--- Start DATA SHOWN ---

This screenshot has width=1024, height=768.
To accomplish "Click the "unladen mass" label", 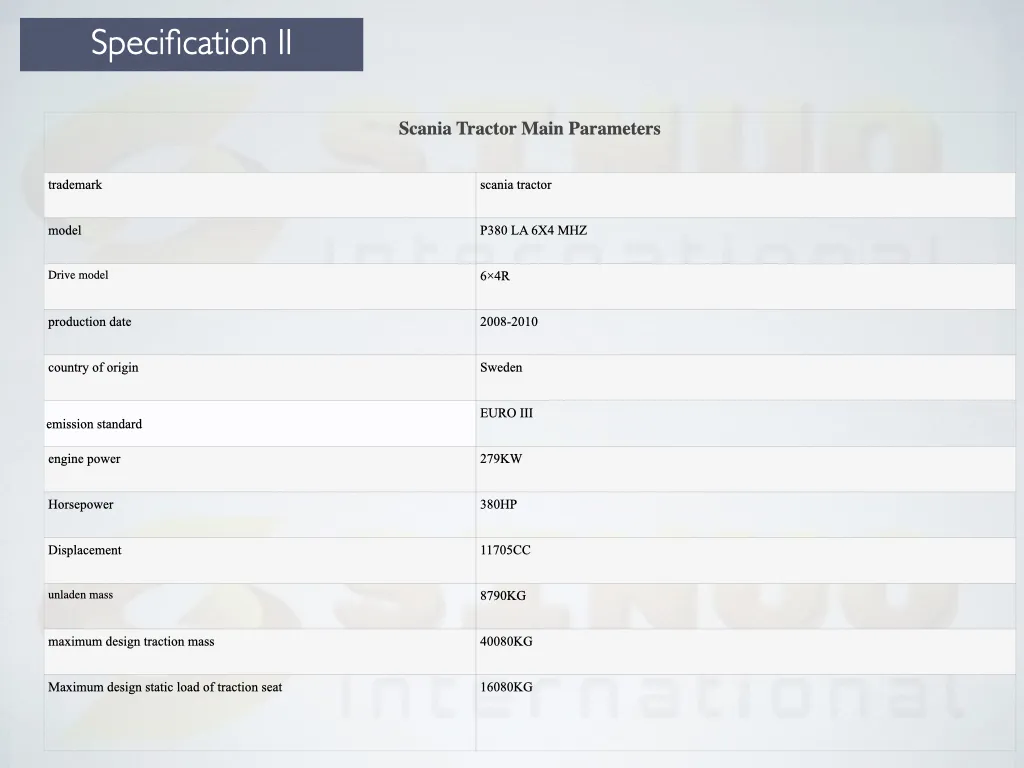I will click(x=80, y=595).
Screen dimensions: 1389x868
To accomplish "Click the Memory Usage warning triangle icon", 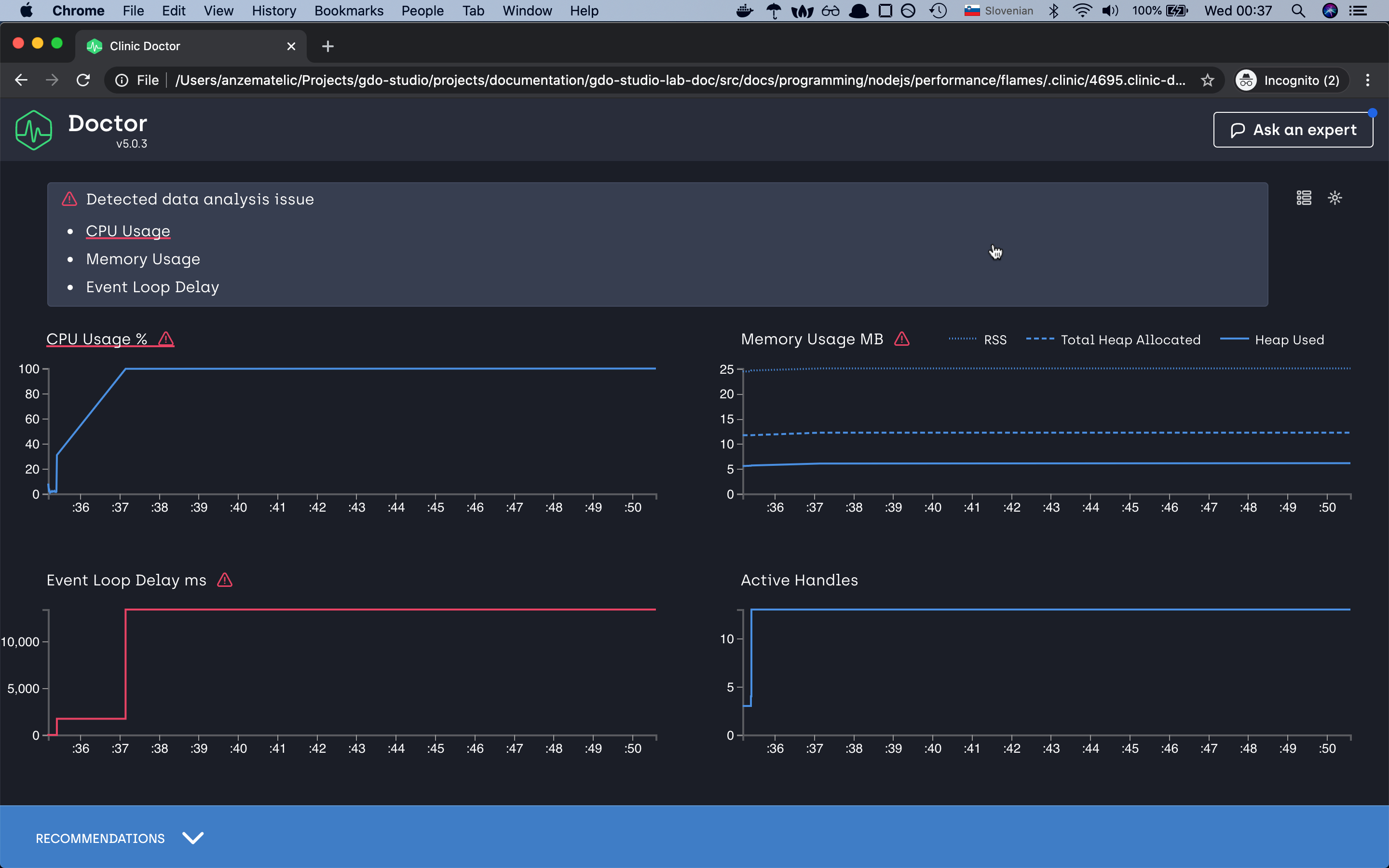I will [902, 339].
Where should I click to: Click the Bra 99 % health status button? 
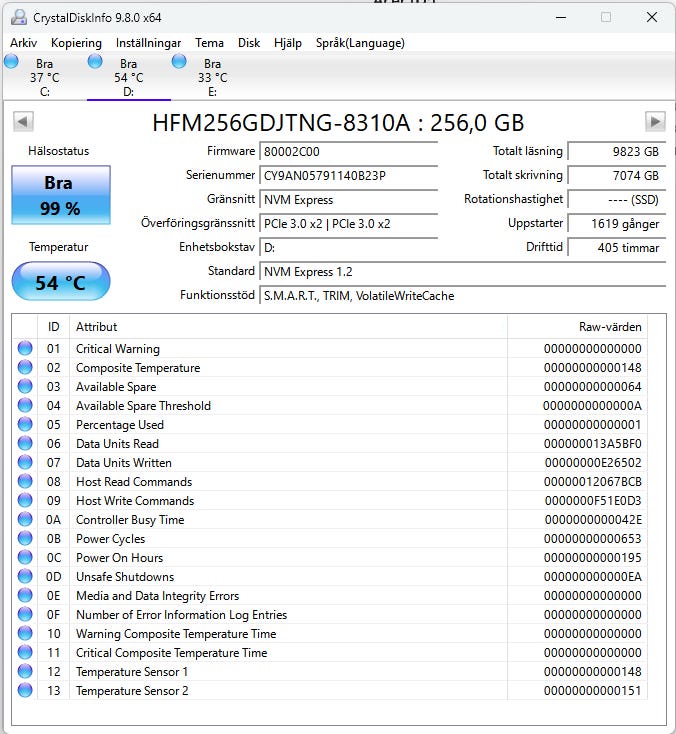pos(61,195)
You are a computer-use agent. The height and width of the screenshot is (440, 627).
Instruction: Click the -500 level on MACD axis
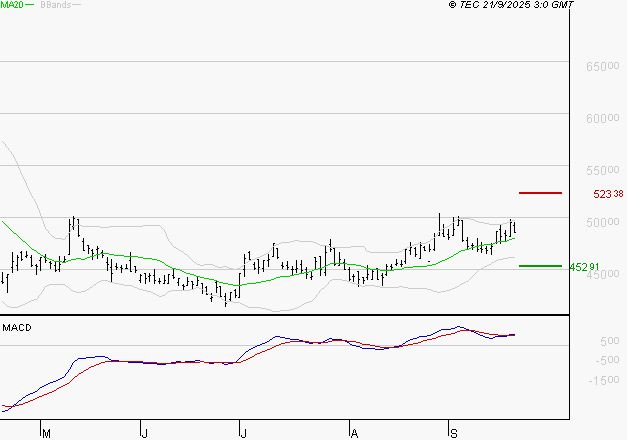click(x=599, y=360)
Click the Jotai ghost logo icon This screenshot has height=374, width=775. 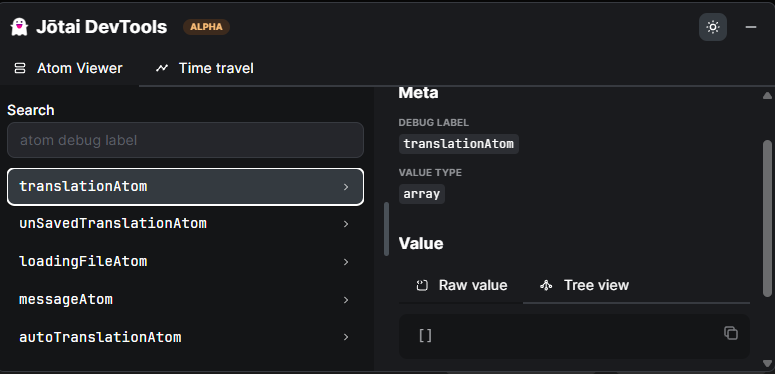(x=19, y=27)
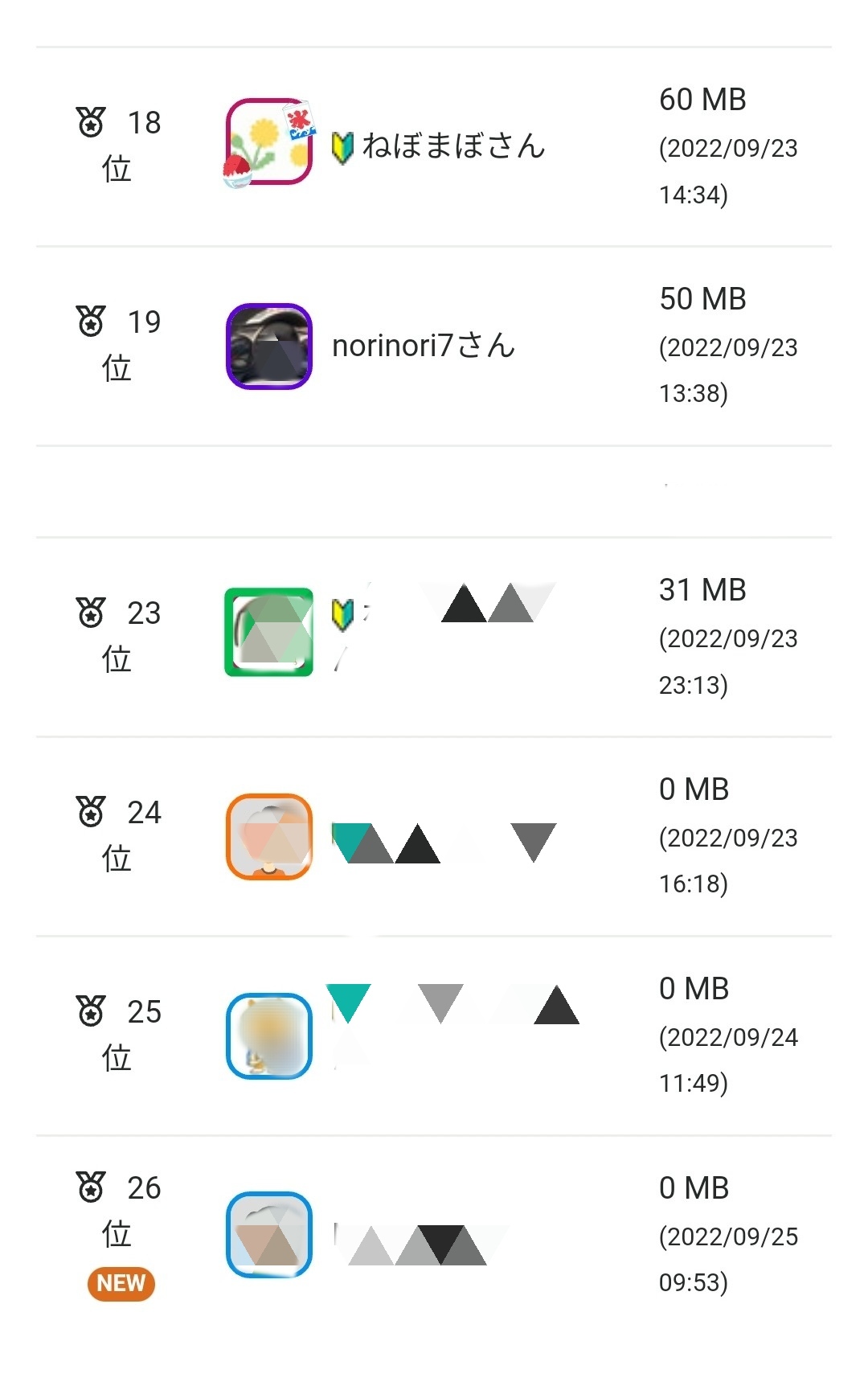868x1386 pixels.
Task: Click the rank 23 medal icon
Action: (91, 613)
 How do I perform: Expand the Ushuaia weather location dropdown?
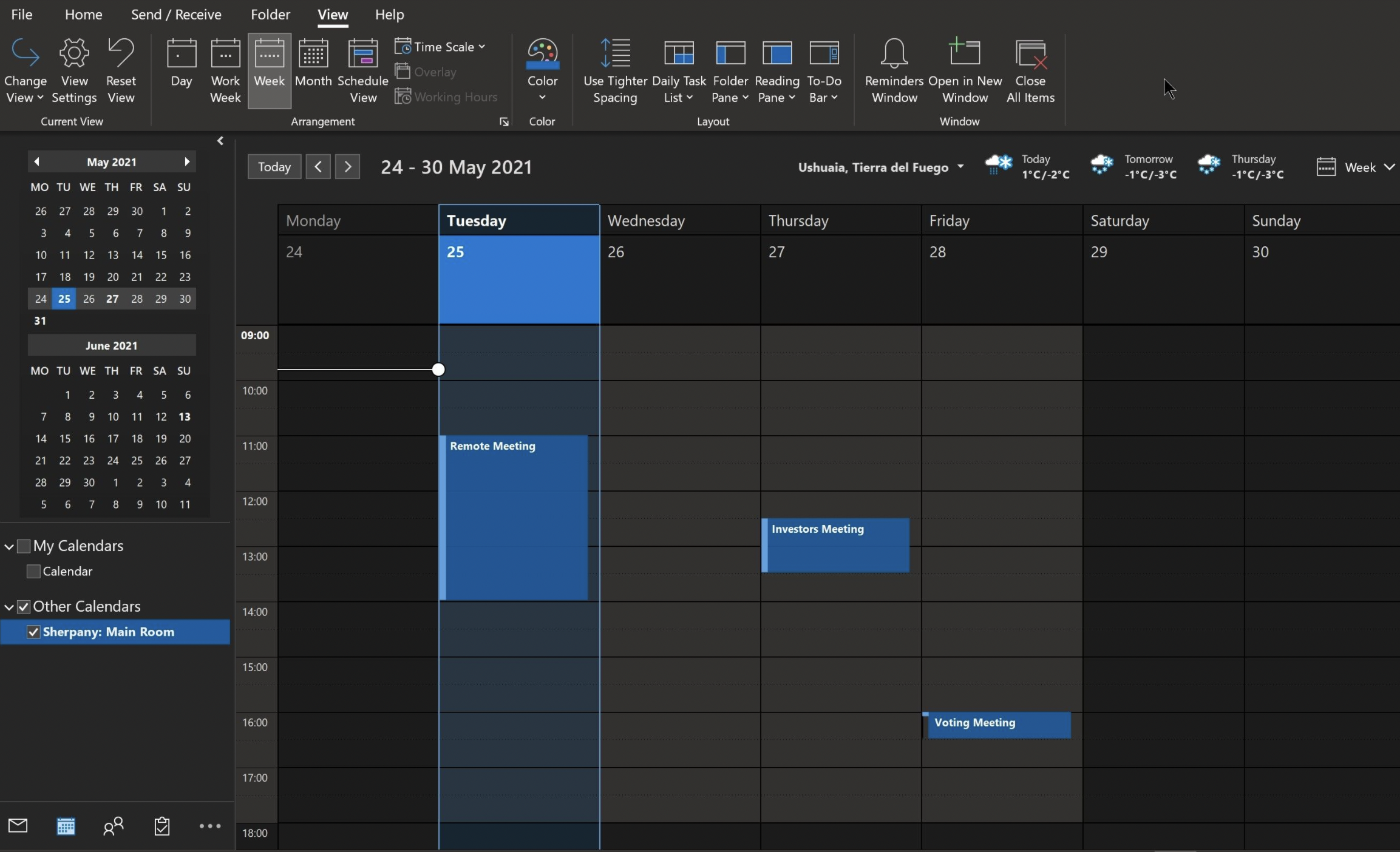pyautogui.click(x=960, y=166)
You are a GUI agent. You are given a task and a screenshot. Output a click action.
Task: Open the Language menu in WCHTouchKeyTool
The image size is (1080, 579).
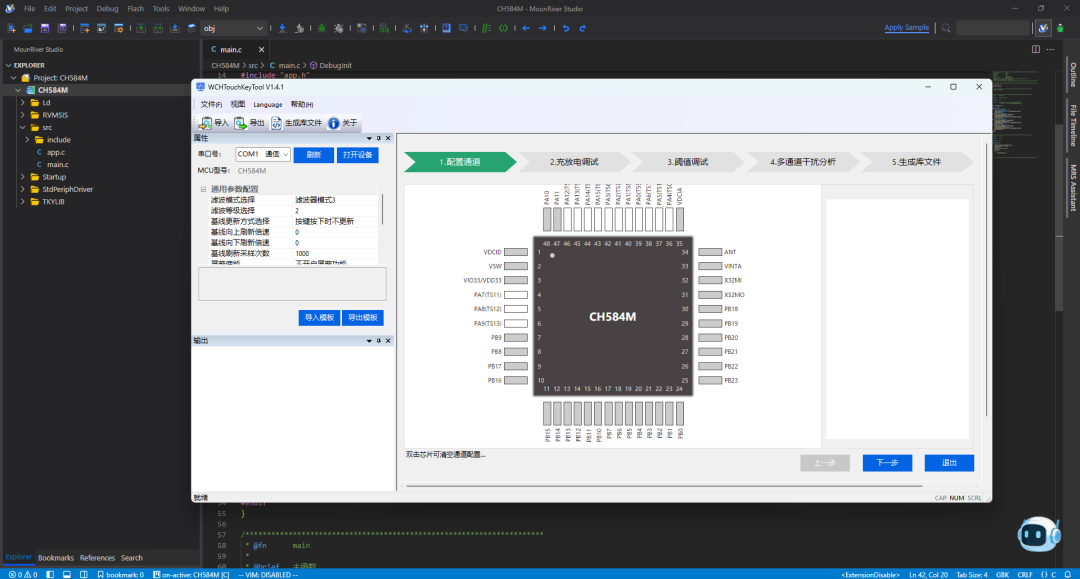pyautogui.click(x=267, y=105)
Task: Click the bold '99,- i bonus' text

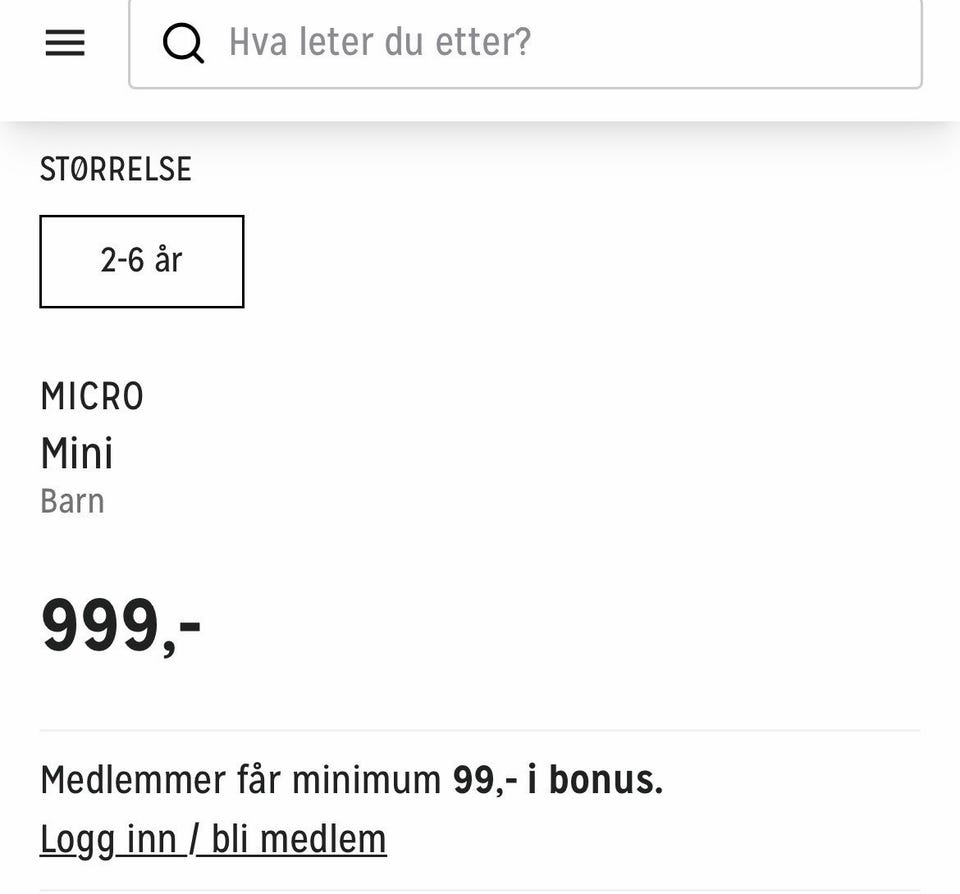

--- End DATA SHOWN ---

**PROBLEM DETAILS:**
Express the lines from the one containing "You are a GUI" through the end of the records, inclusive, as a JSON list of strings with one string per line, leaving out blank lines and the pictures.

**EXPECTED OUTPUT:**
[
  "You are a GUI agent. You are given a task and a screenshot. Output a click action.",
  "Task: Open the Language menu in WCHTouchKeyTool",
  "The image size is (1080, 579).",
  "pyautogui.click(x=267, y=105)",
  "Task: Click the bold '99,- i bonus' text"
]